▶ Aim of the task
Return each line of the records below that contains the word "will".

Content starts

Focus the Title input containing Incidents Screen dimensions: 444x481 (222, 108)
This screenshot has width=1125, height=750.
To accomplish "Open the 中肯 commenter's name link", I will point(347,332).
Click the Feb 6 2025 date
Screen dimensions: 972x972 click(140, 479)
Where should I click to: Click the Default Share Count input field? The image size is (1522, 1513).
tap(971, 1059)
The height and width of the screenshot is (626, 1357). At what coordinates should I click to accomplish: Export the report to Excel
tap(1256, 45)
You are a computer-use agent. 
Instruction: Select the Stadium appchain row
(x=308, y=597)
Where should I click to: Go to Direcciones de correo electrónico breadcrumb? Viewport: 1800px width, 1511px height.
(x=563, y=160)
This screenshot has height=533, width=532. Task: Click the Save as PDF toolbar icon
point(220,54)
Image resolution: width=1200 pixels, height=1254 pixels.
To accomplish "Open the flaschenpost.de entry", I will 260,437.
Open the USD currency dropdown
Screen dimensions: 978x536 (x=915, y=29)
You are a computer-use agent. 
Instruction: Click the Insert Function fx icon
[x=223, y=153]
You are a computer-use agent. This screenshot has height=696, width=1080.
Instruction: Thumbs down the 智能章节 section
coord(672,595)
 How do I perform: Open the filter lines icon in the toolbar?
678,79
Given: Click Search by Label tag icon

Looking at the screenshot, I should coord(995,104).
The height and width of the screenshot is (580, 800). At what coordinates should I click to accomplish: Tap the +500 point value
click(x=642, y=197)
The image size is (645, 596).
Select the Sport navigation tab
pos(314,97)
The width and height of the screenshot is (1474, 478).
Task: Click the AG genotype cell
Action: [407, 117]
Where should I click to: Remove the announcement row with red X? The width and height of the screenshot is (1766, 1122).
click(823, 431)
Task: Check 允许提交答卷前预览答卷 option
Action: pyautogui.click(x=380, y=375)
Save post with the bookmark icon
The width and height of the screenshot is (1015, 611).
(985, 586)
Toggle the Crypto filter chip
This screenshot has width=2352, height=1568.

Content ends

▶ Answer to this exercise
To accomplish "Open the 中肯 commenter's name link", I will point(347,332).
To accomplish "Open the flaschenpost.de entry", I will 260,437.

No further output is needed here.